MANILA, Philippines - The Energy Regulatory Commission (ERC) has affirmed an earlier decision dismissing Commission on Audit (COA) findings that Manila Electric Co. (Meralco) overcharged consumers by P2.59 billion in electricity charges.
ERC Executive Director Atty. Francis Juan says the COA did not consider incremental costs when it audited Meralco's finances in 2004 and 2007.
Juan explains that Meralco's profits rose beyond the approved return on rate base due to an increase in electricity sales for the period, which cannot be considered "over-recovery."
According to the ERC, while the COA calculated Meralco's revenue using historical costs of assets and a 12% rate on return, this is contrary to existing laws which allow the use of present market value and reasonable return to which Meralco is entitled.

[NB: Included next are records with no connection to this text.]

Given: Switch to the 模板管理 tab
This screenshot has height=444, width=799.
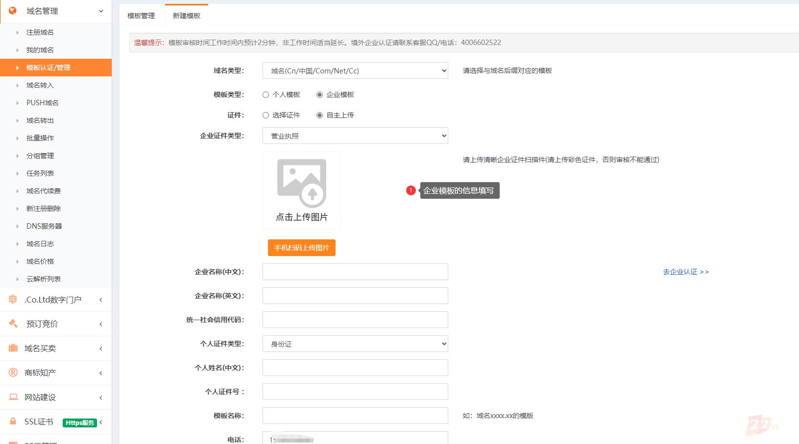Looking at the screenshot, I should 141,16.
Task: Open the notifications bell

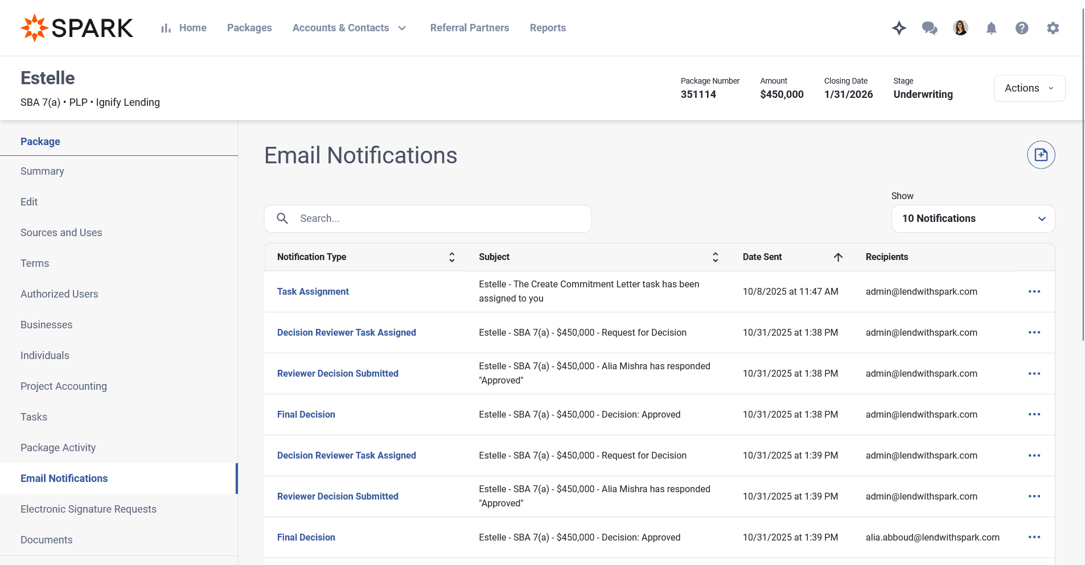Action: (991, 28)
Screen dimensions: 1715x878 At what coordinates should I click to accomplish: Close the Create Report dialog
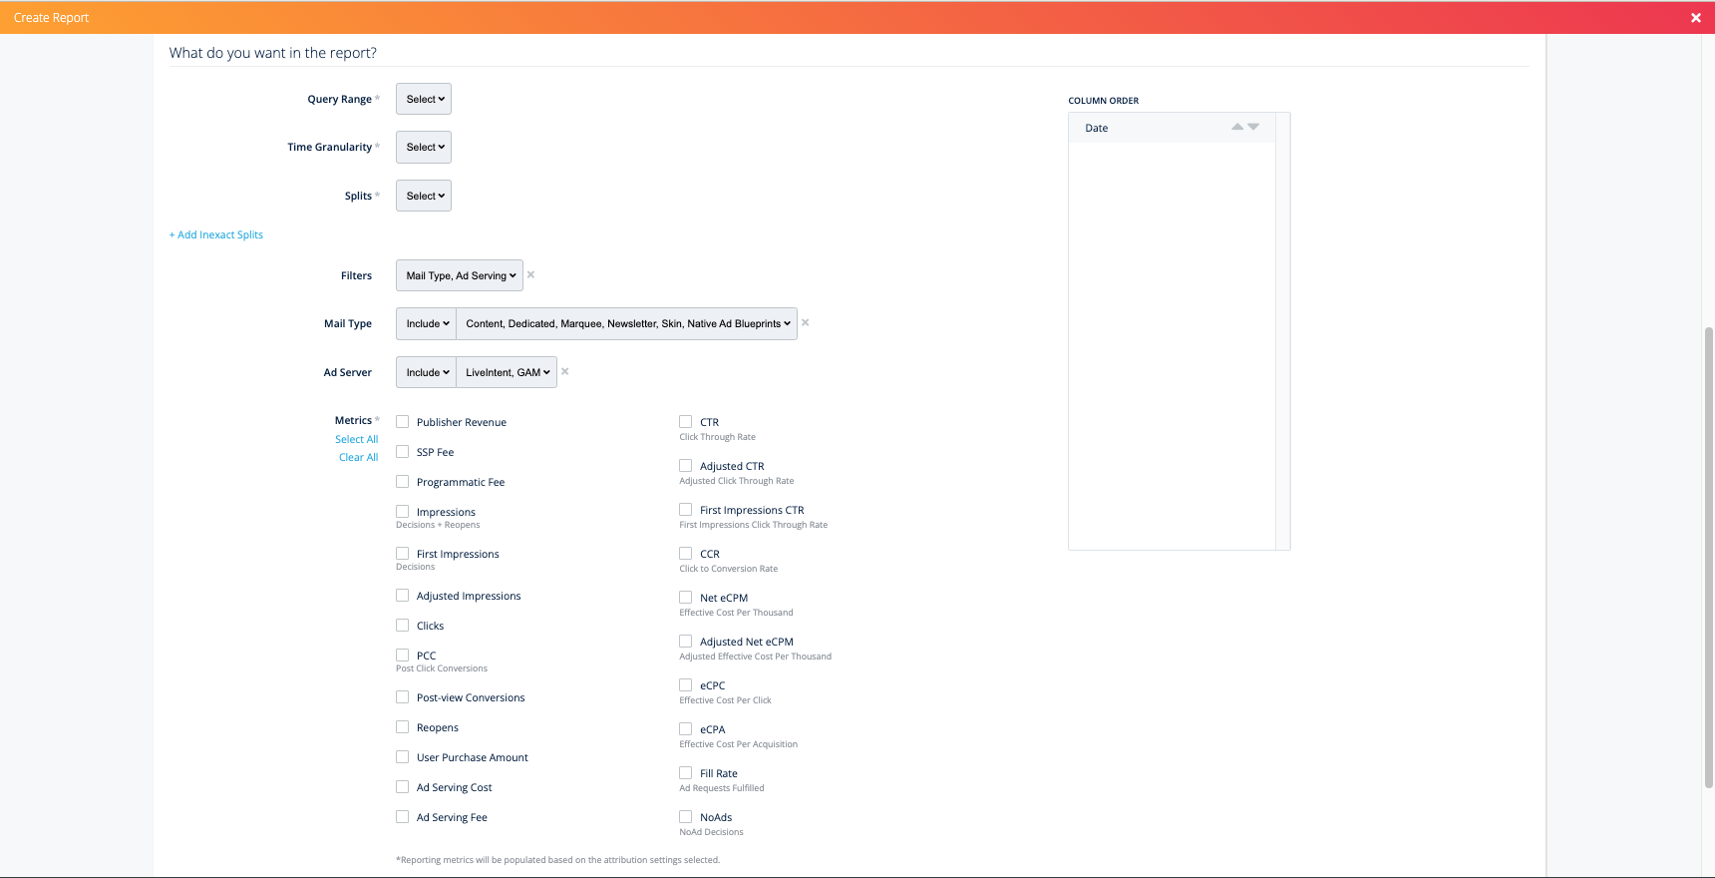1695,18
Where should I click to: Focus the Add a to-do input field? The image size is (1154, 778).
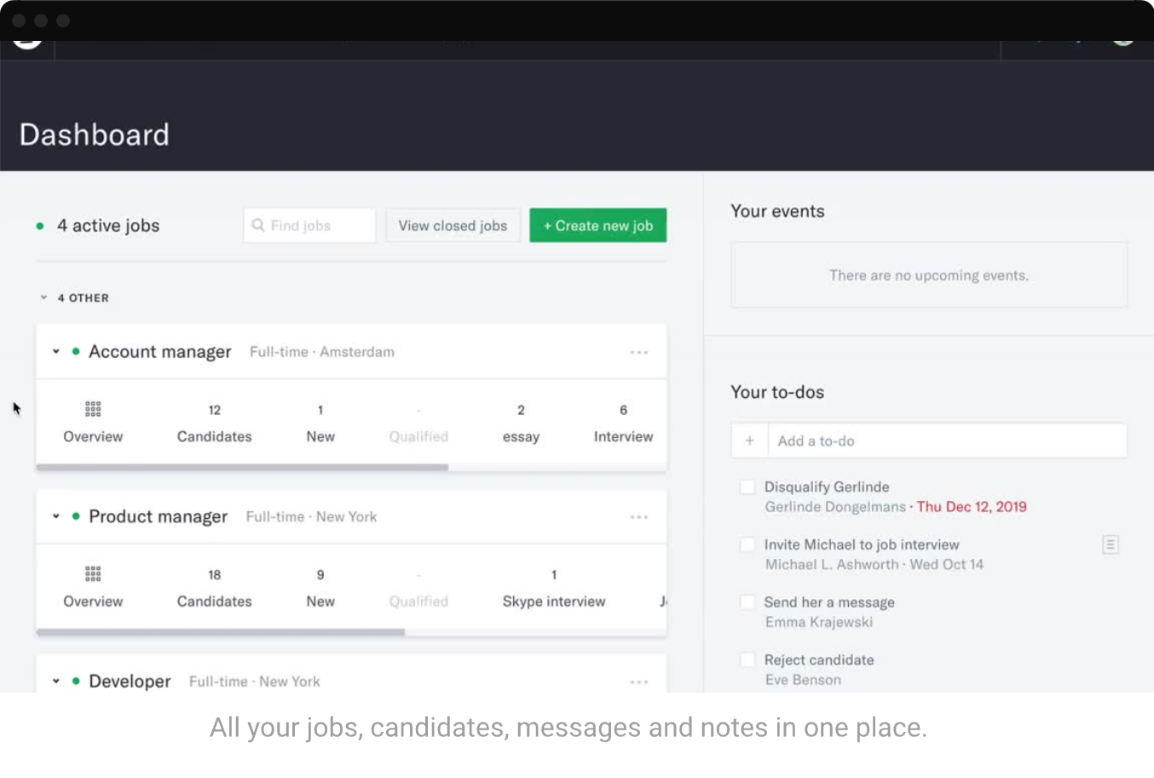click(x=946, y=441)
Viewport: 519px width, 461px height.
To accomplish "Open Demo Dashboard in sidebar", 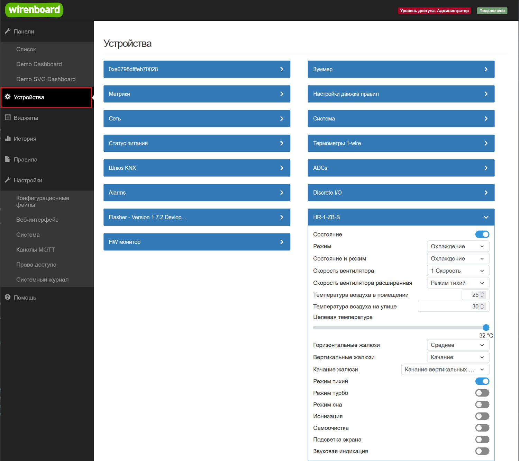I will tap(39, 64).
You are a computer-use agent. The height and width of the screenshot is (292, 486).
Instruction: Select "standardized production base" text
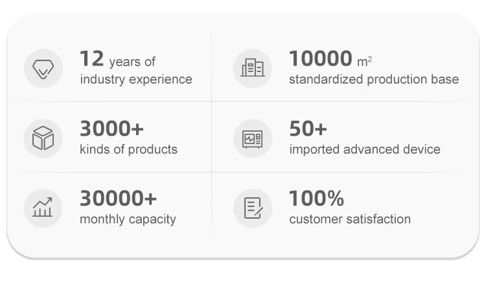[373, 80]
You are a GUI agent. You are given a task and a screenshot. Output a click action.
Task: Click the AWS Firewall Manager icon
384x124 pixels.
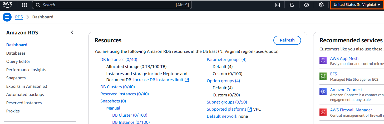point(323,112)
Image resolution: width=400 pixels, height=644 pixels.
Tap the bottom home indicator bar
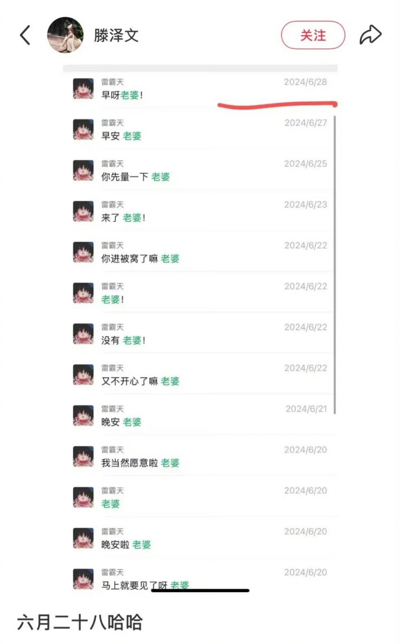(200, 591)
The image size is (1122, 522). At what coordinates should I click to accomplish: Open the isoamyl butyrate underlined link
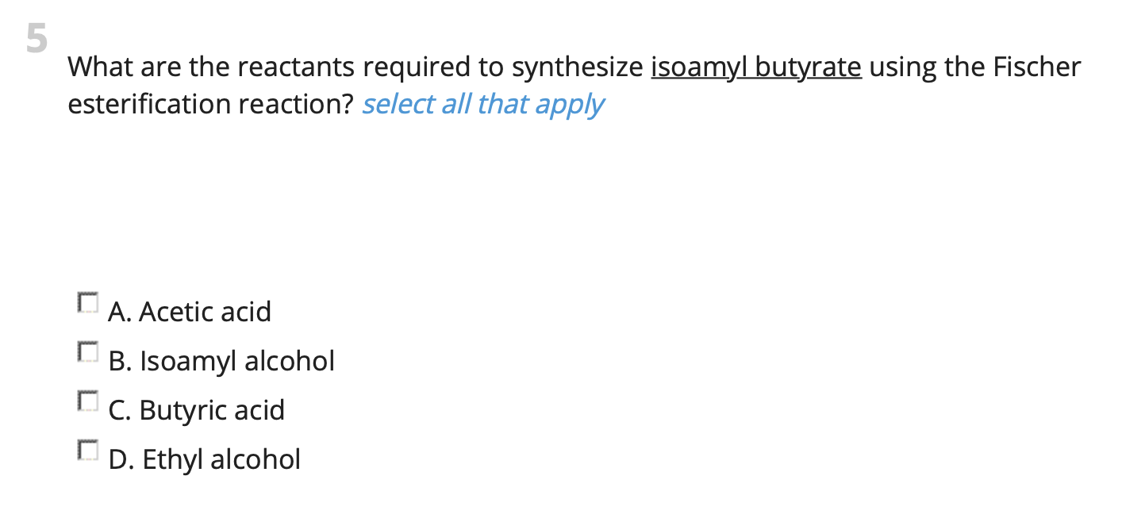coord(755,67)
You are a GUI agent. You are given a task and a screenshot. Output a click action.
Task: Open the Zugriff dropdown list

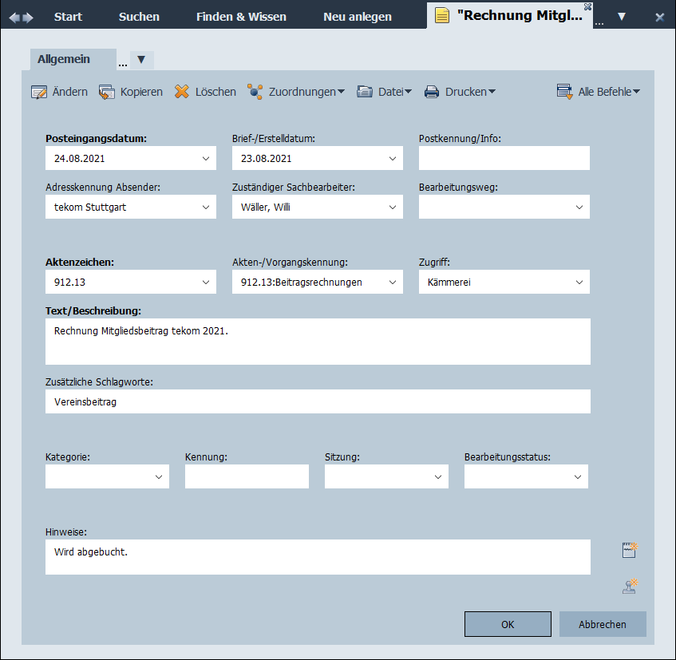click(579, 283)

In simple terms, the ERC negated a cap on Meralco's profits with the implementation of the performance-based rate setting in determining the profits of the utility.
In 2006, the Supreme Court ordered the COA to audit Meralco's books, accounts and records after it increased its rates due to the unbundling of rates as a result of the Electric Power Industry Reform Act or EPIRA law.
In 2009, COA found Meralco to have exceeded its revenue requirement by P2.59 billion, while in 2007, it had a deficiency of P1.27billion.
According to COA, the excess/defiiency was due to certain operating expenses that were not recoverable from consumers as they were not reasonable and necessary in the delivery of distribution services. These include, among others, pension and other benefits of employees and company officials.